##### Extracted records #####

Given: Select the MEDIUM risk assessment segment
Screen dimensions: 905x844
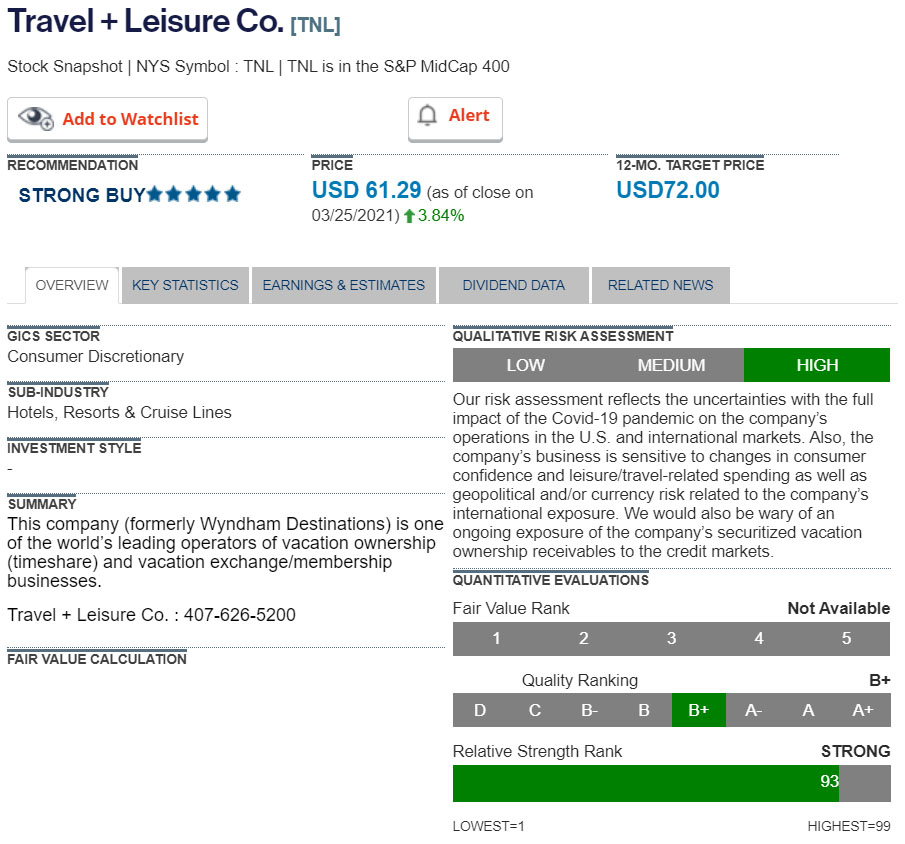Looking at the screenshot, I should (671, 365).
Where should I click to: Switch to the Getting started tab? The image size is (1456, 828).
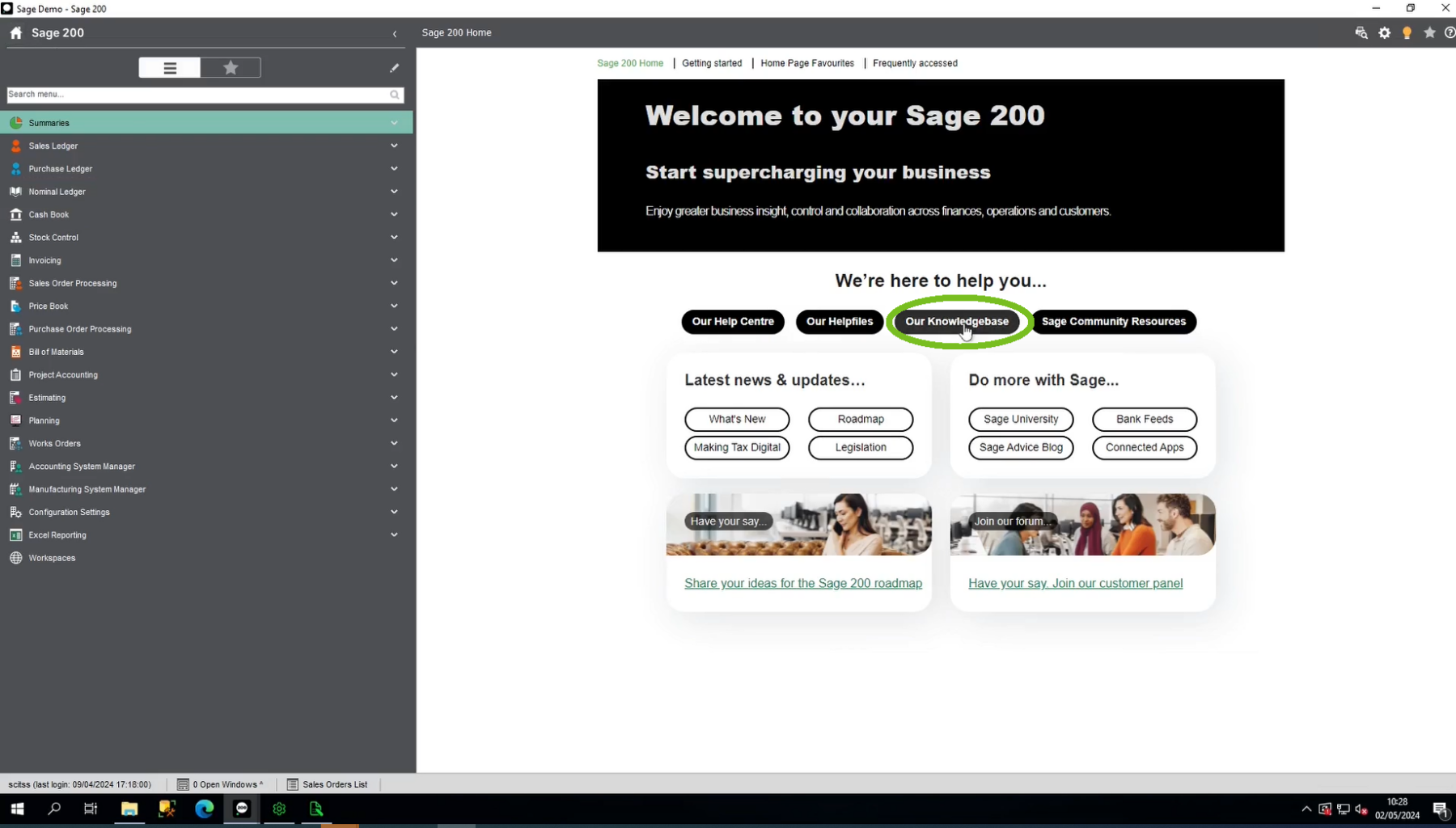711,63
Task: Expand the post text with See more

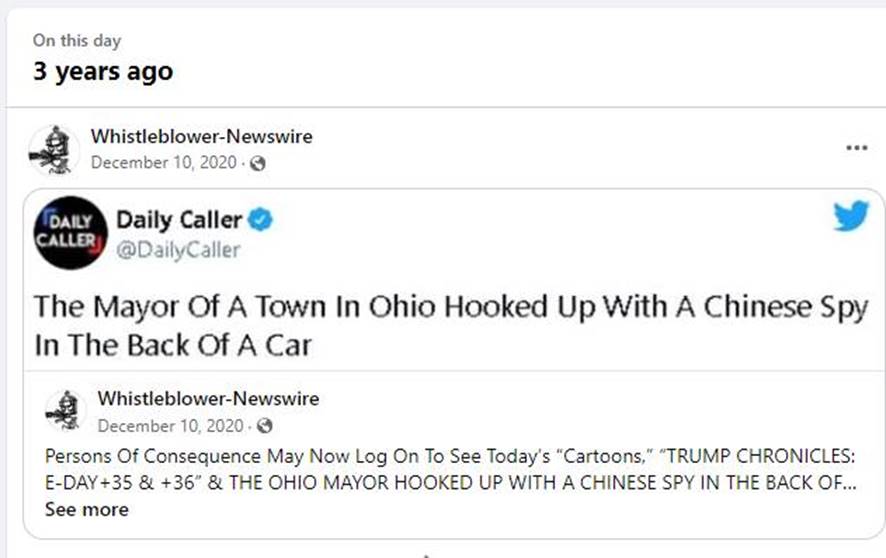Action: pyautogui.click(x=86, y=509)
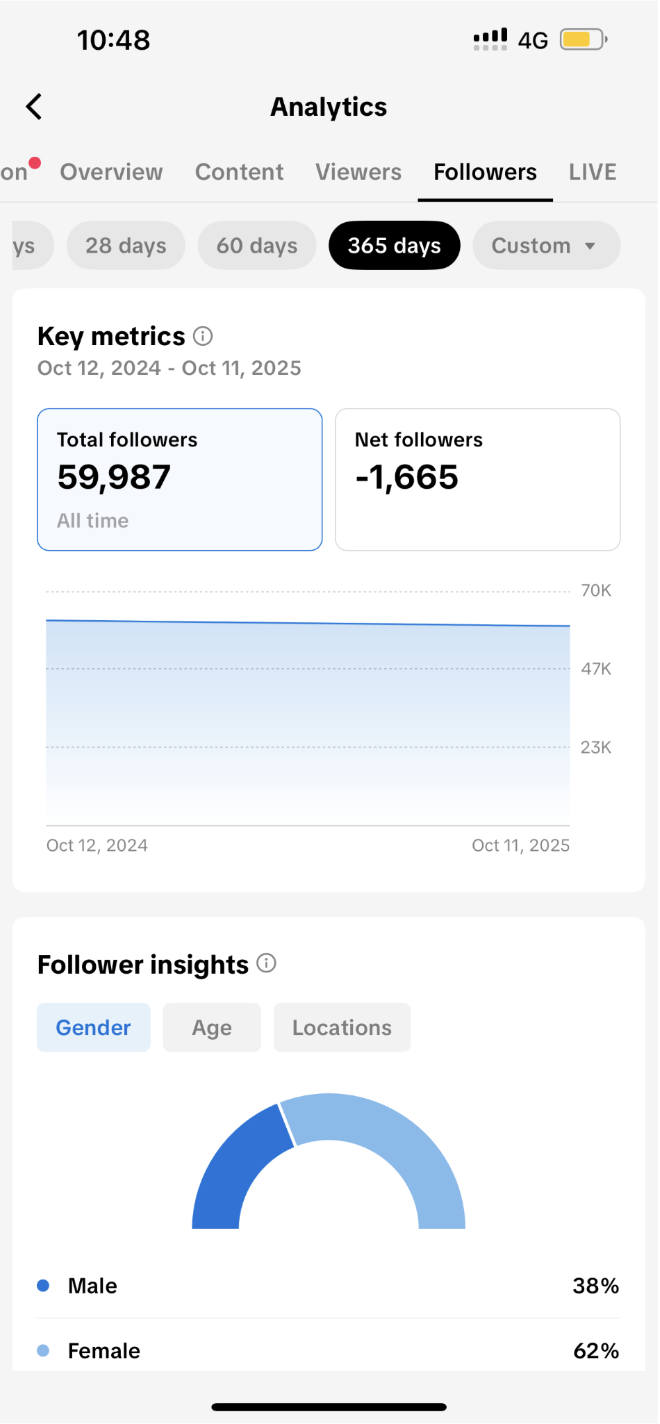Tap the Follower insights info icon
The height and width of the screenshot is (1424, 660).
(266, 964)
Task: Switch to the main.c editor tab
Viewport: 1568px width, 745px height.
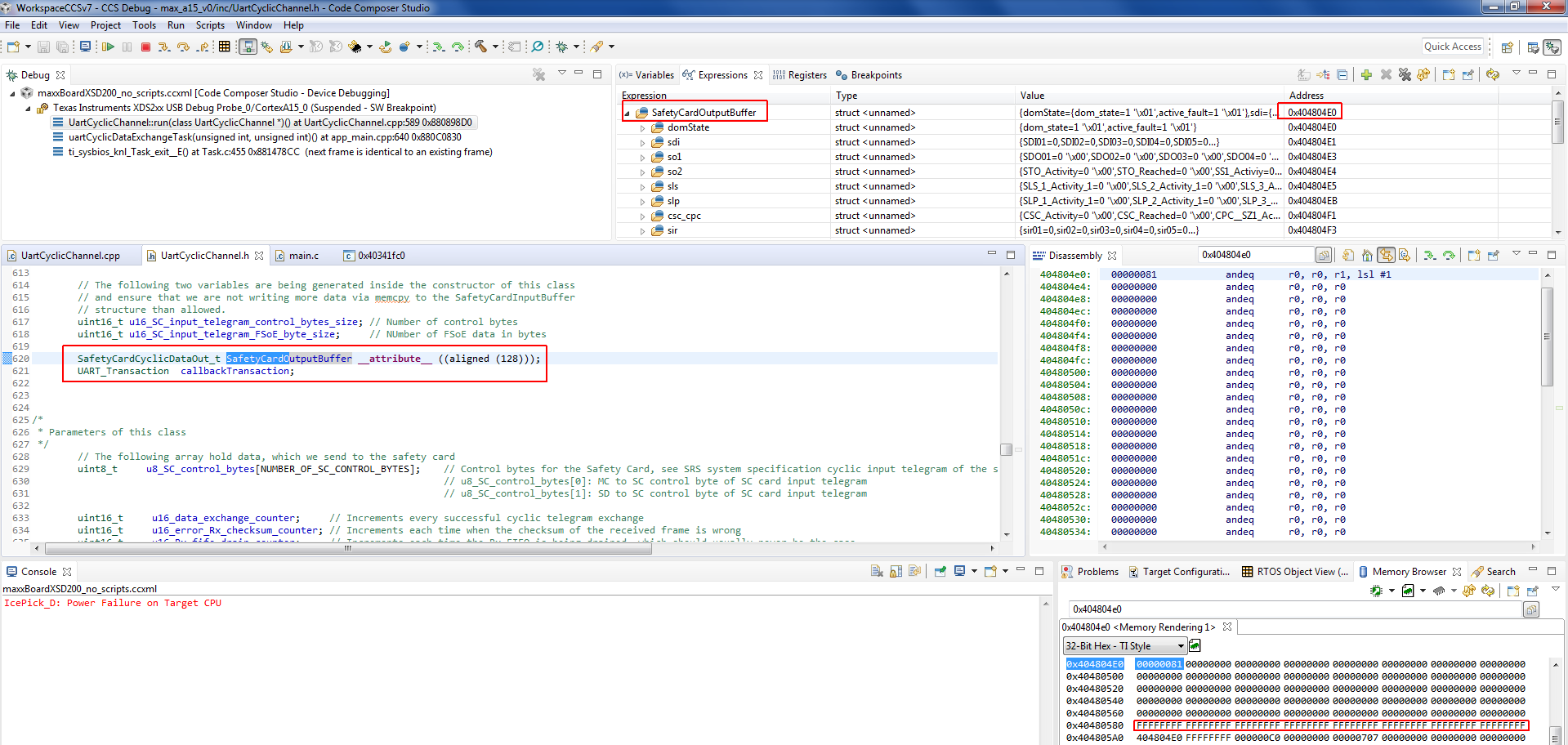Action: pos(303,256)
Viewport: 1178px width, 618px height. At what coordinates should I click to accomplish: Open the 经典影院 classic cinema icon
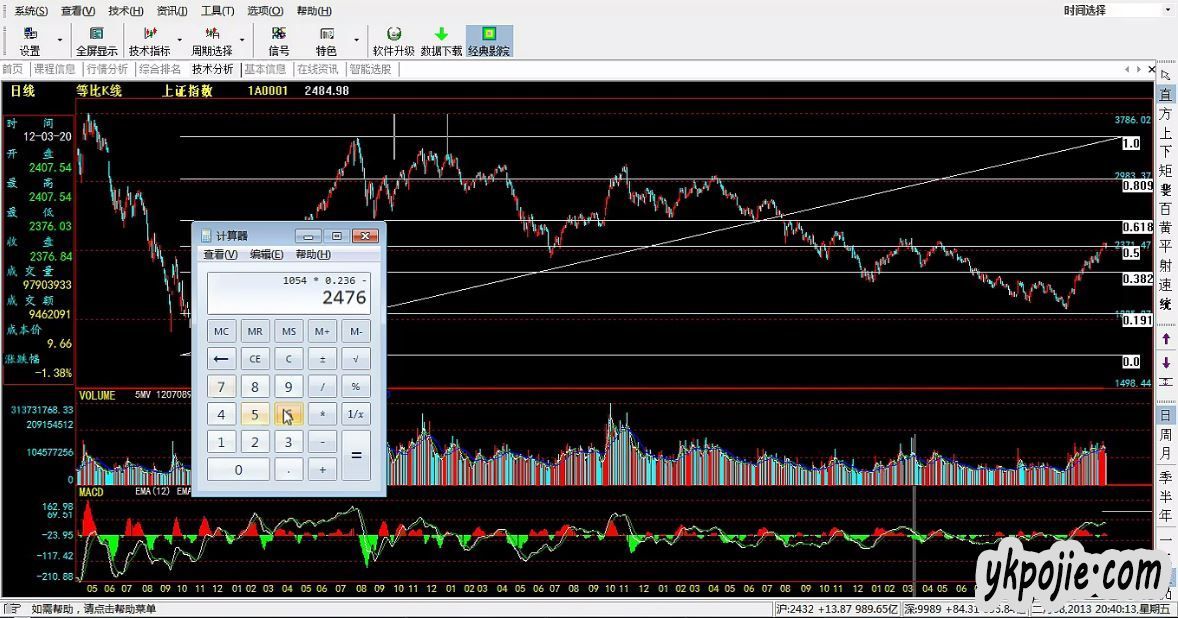[489, 41]
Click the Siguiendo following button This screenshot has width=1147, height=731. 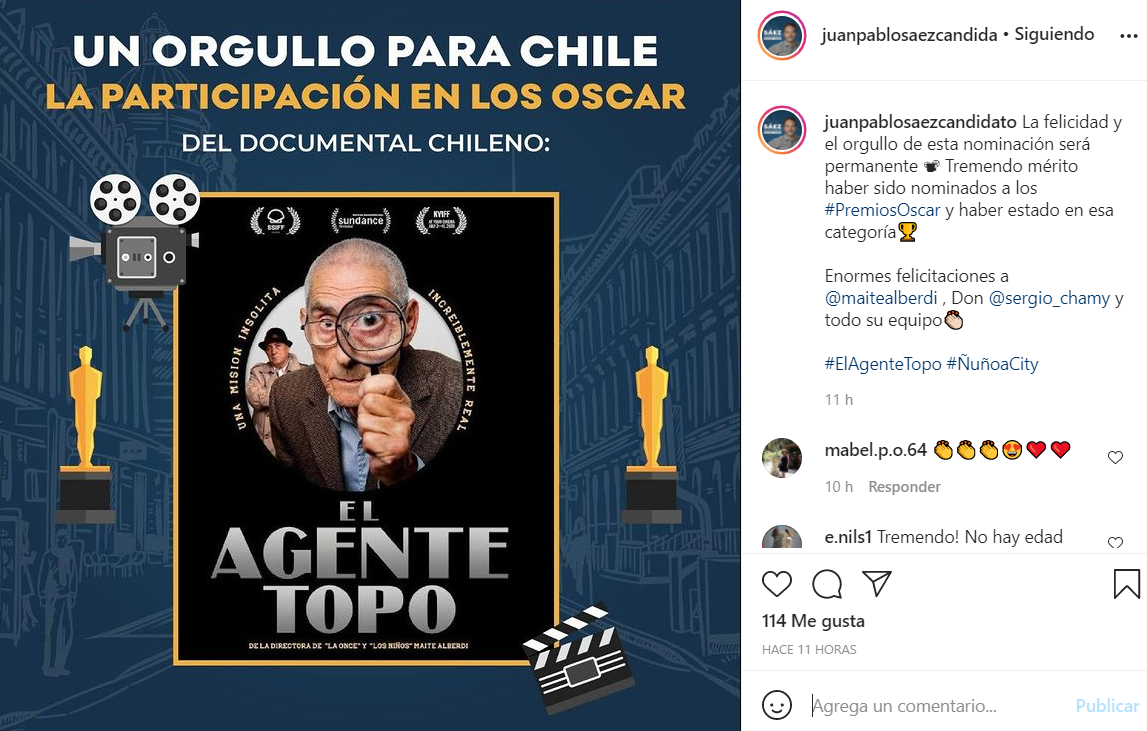pos(1054,34)
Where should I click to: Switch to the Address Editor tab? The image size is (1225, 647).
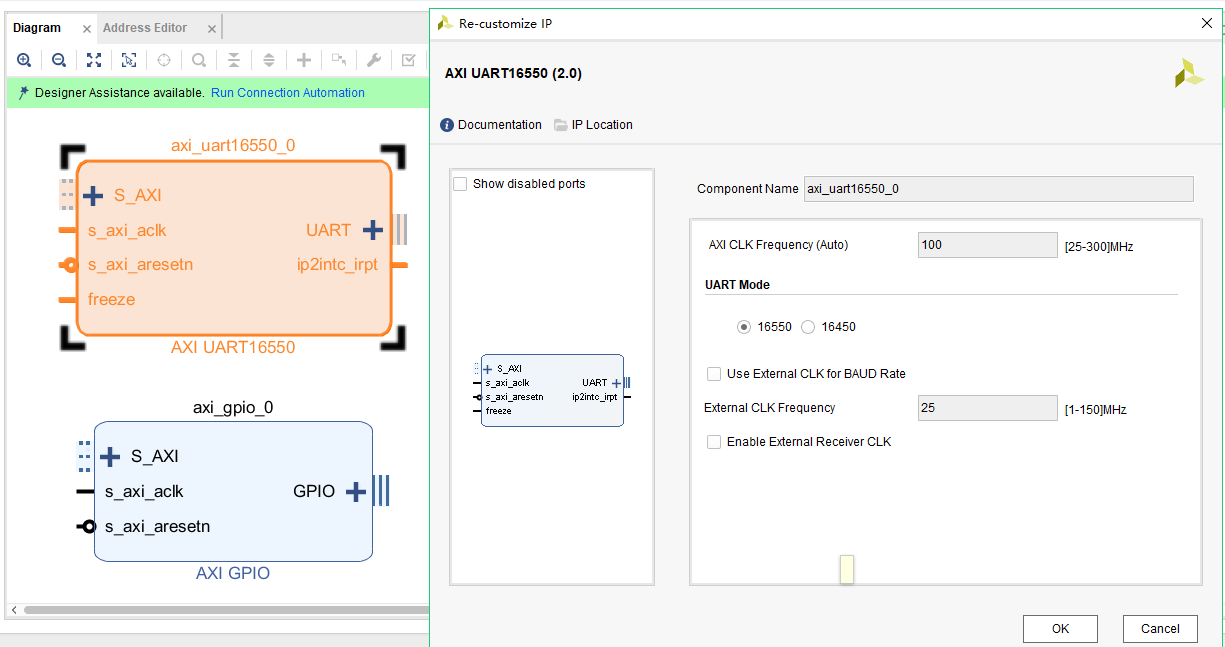tap(145, 28)
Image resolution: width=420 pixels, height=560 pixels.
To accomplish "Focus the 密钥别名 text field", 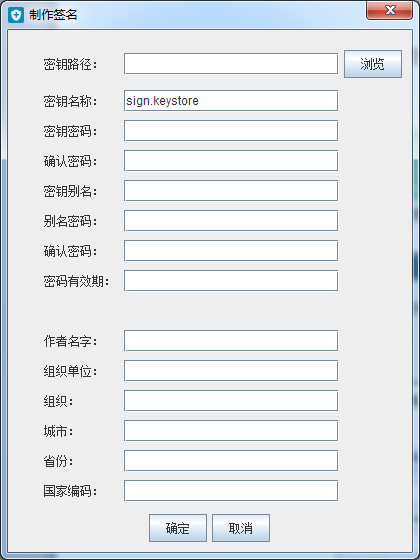I will click(231, 191).
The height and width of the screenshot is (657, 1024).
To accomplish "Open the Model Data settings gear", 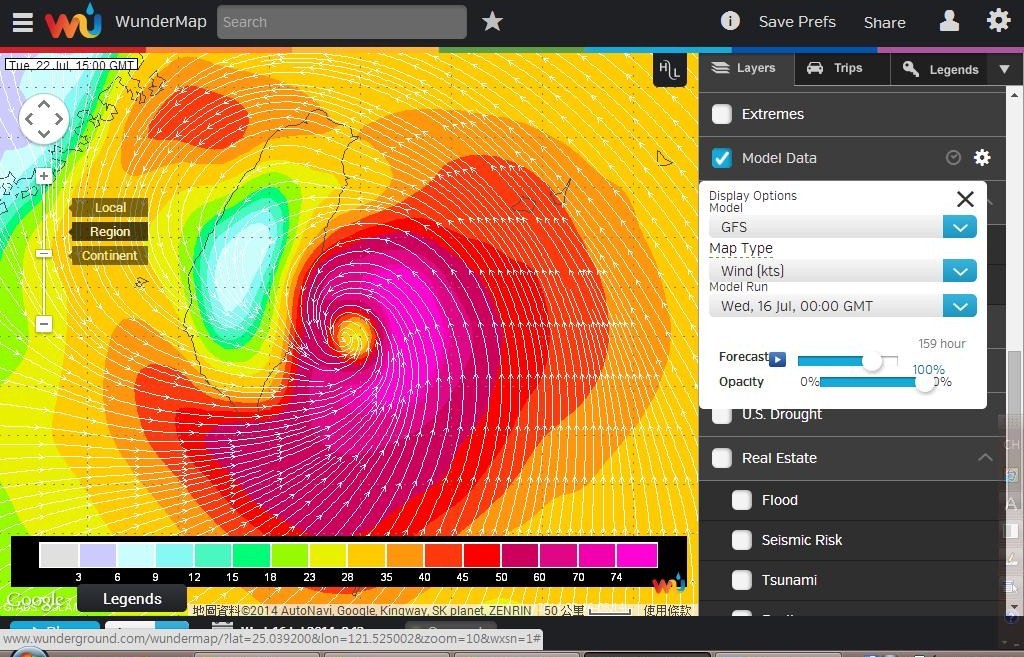I will click(982, 158).
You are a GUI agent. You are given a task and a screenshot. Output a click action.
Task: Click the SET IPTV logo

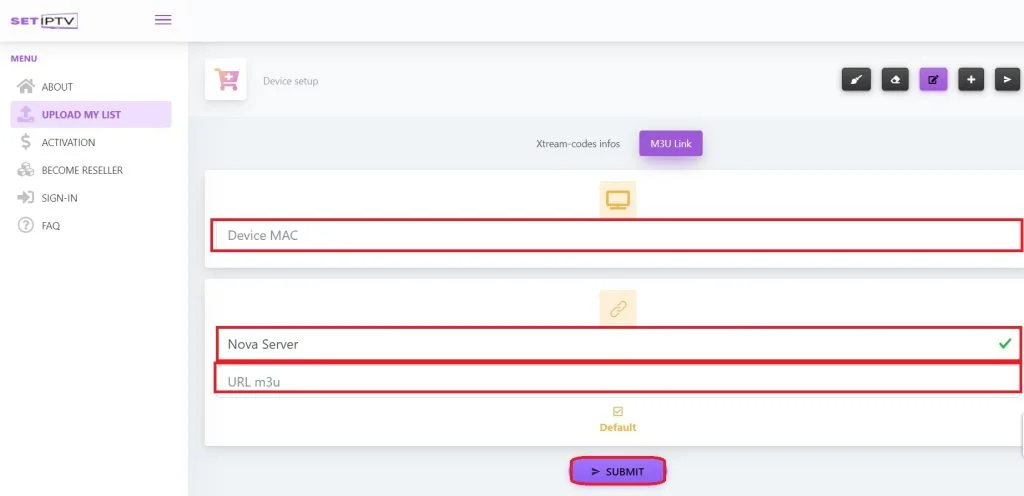pyautogui.click(x=44, y=20)
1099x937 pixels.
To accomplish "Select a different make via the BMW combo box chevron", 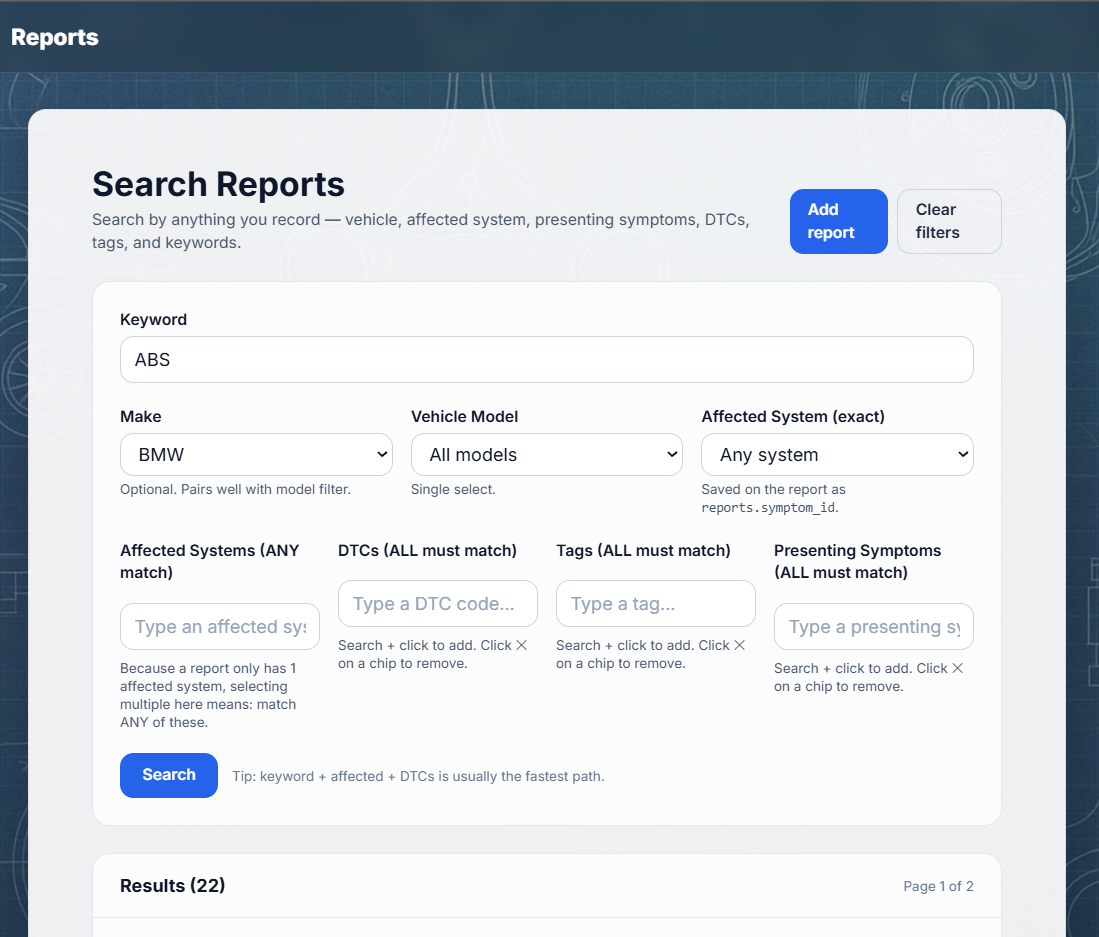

#####

Task objective:
Swap "combo box" for "dropdown" in everything from the line containing "You are a GUI" down to the last of these lines, and write those lines out again with nothing else changed. Leave the pictures out.

Response:
You are a GUI agent. You are given a task and a screenshot. Output a click action.
Task: Click the SET IPTV logo

pyautogui.click(x=44, y=20)
1099x937 pixels.
To accomplish "Select a different make via the BMW dropdown chevron", 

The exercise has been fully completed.